The company purchased the 21-story office property at 811 Wilshire Boulevard in 2003 for $26.5 million. But occupancy at the 337,000-square-foot building built in 1960 plunged to 35 percent at the end of last year and more leases are set to expire soon.
Office vacancies across Downtown are making it difficult for companies like Jamison to pay off debts. The Downtown vacancy rate rose to about 33.6 percent in the first quarter compared to about 28.8 percent a year ago, CBRE data shows.
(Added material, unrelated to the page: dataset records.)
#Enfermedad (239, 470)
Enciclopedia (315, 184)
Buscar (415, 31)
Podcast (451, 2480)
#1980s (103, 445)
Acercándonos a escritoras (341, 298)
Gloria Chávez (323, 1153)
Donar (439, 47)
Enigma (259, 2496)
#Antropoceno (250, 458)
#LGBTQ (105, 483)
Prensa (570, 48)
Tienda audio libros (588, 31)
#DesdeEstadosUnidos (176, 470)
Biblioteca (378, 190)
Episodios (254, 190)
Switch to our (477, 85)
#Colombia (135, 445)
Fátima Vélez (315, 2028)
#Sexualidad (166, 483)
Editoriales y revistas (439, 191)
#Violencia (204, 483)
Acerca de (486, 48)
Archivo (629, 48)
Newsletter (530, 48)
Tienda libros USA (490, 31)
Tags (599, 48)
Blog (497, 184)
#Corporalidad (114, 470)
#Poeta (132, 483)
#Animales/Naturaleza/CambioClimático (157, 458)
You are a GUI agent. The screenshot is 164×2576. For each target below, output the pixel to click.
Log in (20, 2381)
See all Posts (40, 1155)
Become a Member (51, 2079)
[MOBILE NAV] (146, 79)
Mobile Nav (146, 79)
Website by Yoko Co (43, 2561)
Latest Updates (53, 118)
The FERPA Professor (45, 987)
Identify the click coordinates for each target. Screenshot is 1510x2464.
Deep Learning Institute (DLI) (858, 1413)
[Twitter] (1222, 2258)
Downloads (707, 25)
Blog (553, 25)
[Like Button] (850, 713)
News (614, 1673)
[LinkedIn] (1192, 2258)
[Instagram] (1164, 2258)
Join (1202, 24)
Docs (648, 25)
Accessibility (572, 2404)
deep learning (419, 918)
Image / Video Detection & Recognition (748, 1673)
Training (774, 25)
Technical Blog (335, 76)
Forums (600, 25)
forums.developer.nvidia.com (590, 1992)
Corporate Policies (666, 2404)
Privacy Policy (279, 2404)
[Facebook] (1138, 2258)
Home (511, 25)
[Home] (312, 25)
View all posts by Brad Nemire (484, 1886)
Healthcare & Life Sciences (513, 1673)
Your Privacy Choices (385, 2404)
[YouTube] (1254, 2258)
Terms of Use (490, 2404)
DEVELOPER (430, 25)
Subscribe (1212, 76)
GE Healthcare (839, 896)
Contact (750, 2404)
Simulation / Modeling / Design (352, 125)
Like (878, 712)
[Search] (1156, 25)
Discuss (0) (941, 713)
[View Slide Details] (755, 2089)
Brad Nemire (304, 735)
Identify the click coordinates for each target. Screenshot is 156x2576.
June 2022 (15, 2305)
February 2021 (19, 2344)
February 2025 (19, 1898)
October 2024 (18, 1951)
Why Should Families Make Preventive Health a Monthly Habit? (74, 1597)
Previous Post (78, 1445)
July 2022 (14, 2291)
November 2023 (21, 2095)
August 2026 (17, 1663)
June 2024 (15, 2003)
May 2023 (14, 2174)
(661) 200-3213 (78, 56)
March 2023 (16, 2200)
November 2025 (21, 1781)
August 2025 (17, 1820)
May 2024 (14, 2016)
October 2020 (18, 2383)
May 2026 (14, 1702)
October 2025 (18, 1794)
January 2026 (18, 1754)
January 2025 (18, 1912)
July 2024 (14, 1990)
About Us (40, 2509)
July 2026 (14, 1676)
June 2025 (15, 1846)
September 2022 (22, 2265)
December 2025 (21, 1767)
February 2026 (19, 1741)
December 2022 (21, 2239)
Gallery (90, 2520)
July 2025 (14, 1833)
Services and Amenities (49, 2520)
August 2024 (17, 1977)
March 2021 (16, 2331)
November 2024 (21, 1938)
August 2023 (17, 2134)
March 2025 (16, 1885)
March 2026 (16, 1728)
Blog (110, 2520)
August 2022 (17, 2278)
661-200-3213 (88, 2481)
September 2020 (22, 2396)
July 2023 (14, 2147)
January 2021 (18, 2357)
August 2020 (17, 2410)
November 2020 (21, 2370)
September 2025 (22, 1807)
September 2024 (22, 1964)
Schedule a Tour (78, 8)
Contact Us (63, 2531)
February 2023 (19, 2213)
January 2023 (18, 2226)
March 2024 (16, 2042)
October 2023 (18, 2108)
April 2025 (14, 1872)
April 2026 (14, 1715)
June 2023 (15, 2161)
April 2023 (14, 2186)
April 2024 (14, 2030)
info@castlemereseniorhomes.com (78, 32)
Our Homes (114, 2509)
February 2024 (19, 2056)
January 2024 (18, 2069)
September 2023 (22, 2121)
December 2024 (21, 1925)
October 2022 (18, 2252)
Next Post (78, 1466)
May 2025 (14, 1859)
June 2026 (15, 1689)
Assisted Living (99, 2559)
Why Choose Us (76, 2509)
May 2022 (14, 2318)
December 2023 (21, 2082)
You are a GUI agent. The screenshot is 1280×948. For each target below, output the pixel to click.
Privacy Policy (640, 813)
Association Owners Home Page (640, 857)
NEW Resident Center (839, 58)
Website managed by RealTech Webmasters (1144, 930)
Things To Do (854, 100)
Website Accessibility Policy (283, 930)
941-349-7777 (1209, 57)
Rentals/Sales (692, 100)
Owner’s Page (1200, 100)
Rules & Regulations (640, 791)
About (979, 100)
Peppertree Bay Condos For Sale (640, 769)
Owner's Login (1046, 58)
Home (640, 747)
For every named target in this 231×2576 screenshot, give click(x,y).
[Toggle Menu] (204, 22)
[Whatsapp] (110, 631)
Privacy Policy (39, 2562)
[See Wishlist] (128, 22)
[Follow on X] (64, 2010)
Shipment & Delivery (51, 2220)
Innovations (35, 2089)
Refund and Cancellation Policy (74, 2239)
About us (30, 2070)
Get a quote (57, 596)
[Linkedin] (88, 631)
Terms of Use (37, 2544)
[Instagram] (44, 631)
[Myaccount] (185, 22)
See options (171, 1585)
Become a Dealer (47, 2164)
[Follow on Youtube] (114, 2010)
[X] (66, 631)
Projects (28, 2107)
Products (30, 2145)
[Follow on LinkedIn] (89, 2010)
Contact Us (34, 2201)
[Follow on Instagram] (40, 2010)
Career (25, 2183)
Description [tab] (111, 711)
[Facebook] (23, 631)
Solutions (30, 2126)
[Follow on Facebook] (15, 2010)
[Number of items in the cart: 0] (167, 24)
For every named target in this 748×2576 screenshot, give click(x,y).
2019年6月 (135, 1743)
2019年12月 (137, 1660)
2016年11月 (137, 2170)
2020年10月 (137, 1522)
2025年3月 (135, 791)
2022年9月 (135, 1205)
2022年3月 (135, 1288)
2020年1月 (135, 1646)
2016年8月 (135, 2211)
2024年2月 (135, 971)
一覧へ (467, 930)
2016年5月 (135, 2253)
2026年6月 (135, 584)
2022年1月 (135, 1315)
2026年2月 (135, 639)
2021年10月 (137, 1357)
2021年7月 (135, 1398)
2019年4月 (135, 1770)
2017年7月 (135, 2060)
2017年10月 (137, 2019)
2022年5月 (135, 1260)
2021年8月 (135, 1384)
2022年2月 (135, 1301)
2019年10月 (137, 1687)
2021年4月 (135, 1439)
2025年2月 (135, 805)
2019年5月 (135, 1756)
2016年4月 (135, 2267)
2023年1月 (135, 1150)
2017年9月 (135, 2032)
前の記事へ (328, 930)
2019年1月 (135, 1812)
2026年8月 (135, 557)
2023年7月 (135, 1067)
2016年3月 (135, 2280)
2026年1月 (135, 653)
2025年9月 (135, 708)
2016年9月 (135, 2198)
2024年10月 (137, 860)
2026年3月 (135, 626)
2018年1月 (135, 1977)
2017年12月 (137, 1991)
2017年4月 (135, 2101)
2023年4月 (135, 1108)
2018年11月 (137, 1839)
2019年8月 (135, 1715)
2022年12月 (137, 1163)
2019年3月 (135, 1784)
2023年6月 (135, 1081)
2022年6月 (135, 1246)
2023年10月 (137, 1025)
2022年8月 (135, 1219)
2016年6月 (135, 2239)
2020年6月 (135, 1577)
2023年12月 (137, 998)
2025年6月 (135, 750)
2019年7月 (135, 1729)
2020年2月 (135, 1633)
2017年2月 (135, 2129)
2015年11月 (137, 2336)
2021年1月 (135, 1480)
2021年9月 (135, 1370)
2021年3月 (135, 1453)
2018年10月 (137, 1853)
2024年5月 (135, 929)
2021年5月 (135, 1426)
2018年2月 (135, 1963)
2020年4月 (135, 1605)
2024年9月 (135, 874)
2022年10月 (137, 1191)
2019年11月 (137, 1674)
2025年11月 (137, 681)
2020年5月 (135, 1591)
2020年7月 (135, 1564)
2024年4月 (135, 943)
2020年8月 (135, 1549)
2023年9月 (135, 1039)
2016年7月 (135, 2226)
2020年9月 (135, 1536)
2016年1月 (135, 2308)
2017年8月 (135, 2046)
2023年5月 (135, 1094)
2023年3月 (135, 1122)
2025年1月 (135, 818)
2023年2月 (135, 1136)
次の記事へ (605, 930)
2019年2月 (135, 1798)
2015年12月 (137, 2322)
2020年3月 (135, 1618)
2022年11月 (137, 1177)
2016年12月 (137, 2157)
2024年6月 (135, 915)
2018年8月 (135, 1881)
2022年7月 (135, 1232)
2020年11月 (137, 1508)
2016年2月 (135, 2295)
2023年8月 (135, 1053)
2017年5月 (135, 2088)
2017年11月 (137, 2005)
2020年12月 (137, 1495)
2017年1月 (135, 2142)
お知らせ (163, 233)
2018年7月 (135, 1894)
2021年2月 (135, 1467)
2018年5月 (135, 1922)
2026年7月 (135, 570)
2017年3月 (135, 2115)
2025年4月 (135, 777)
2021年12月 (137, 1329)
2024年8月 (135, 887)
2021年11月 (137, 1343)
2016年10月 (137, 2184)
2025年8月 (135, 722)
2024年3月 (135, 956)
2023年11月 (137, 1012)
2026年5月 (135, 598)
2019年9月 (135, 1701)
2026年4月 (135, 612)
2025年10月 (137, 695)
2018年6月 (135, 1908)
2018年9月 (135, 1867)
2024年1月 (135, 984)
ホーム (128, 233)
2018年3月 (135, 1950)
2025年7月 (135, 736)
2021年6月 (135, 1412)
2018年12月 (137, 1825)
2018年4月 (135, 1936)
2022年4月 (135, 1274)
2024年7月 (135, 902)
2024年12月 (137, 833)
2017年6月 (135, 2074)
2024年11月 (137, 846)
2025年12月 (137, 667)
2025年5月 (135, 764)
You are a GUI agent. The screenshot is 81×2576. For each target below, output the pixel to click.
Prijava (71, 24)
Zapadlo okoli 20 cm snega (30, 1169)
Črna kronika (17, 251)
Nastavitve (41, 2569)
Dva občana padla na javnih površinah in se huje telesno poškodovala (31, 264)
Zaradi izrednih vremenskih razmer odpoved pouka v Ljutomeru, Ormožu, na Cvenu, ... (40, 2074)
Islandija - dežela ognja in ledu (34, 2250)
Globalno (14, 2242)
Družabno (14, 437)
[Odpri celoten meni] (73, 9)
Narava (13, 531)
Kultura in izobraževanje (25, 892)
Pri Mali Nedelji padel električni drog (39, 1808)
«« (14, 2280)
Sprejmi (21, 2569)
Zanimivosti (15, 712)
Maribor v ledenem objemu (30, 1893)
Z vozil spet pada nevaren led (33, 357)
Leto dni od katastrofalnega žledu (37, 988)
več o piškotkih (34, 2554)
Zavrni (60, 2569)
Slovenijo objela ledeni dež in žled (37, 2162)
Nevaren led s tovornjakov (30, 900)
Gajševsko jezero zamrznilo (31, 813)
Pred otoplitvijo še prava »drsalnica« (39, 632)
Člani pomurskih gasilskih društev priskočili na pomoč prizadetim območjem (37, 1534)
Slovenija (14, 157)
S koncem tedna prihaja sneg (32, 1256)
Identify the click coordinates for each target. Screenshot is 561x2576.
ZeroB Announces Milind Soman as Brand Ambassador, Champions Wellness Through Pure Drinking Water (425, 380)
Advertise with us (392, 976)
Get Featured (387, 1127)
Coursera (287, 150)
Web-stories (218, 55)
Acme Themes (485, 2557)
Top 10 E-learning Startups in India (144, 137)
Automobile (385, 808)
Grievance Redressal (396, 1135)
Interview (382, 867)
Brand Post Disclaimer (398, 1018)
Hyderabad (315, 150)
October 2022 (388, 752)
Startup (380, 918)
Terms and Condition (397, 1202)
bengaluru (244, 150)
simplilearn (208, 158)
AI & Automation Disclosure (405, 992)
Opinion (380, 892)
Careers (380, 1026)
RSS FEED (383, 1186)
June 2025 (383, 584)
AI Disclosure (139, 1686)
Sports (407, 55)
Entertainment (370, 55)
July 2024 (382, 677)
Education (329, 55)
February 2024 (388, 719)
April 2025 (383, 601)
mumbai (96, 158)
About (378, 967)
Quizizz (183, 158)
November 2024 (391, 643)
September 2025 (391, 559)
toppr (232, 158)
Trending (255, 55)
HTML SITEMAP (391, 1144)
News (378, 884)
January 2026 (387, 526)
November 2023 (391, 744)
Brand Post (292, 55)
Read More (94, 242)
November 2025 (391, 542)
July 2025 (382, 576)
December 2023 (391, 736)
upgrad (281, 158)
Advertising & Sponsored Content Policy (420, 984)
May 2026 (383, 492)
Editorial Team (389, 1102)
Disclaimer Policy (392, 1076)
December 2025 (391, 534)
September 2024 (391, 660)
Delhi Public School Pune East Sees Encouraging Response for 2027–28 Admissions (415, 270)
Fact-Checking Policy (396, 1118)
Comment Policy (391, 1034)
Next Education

Jamison still has a debt of more than $200 million that backs seven other properties spanning more than 2.4 million square feet
Introducing the new downtown
Speaking of Downtown, Century City is giving it a run for its money when it comes to offices.
Century City offices have the lowest vacancy rate in all of West Los Angeles and command the highest rent, at 12.8 percent and $6.93 per square foot, according to CBRE. Downtown offices, on the other hand, have a 33.6 percent vacancy rate and ask $3.69 per square foot.
Armanino, Savills and Paul Weiss discussed their decisions to open offices in Century City with The Real Deal in a July magazine feature on the “new downtowns.” Each company noted that Century City has become a business hub with offices that are filled with desirable amenities and have the draw of being near retail. “There’s a vibe when you’re walking around that Downtown doesn’t really have right now,” Savills Los Angeles President Josh Gorin said about Century City; the company was in the process of moving from Downtown to Century City during an interview with TRD.
The perception of safety matters, too.
Downtown Los Angeles’ homeless population has swelled and that can be a problem for businesses who want their workers back. “Business people were tired of leaving their beautiful high-rise building, walking outside and being inundated with homelessness,” Gary Weiss, principal at LA Realty Partner, said.
Trump cancels offices
Los Angeles County leads the nation in federal office spaces lost to canceled leases, part of the Trump administration’s cost cutting agenda once helmed by billionaire Elon Musk (back when he and the president were friends).
More than 70,000 square feet in L.A. County leased by the General Services Administration, which manages workspaces for government agencies, has been canceled this year alone. Outside of Washington, D.C., California has the most cancellations of any state, and Los Angeles accounts for 21 percent of the more than 335,000 square feet canceled.
Offices that were home to the Federal Highway Administration, U.S. Food and Drug Administration and Natural Resources Conservation Service in areas such as Wilmington, Rowland Heights, Monterey Park, Brentwood, Downtown L.A. and Mid-City are in limbo. And this isn’t only happening only in Los Angeles County either. Orange County lost 26,000 square feet of office space.
MF1’s Fitz on Fairfax problem
Fitz on Fairfax could be another miss for MF1.
MF1 doled out floating-rate loans to multifamily syndicators before interest rates rose. An analysis by The Real Deal found that across MF1’s roughly $11 billion amortizing loan book, almost half of the deals were either watchlisted or delinquent, once rates increased a couple years ago.
Well, a $38 million loan backing the Fitz on Fairfax in West Hollywood came due Wednesday, and because the borrower holds an adjustable rate mortgage, once interest rates rose, so did payments.
The borrower is tied to Palisades Capital Partners and was discussing options for upcoming maturity with lender MF1 last month. The borrower made interest-only payments but was late twice in June and April.
The 67,000-square-foot property at 1250 Fairfax Avenue comprises 53 apartments. The property was appraised at $53 million three years ago when the loan on the apartment building owned by an affiliate of Palisades Capital Partners was refinanced to reach stabilized occupancy levels.
Occupancy dipped to 85 percent at the end of March and net operating income dropped to $921,000 in 2024 from $1.5 million in 2023. The Fitz appears to be offering concessions, and the property is not bringing in enough income to pay off its debts.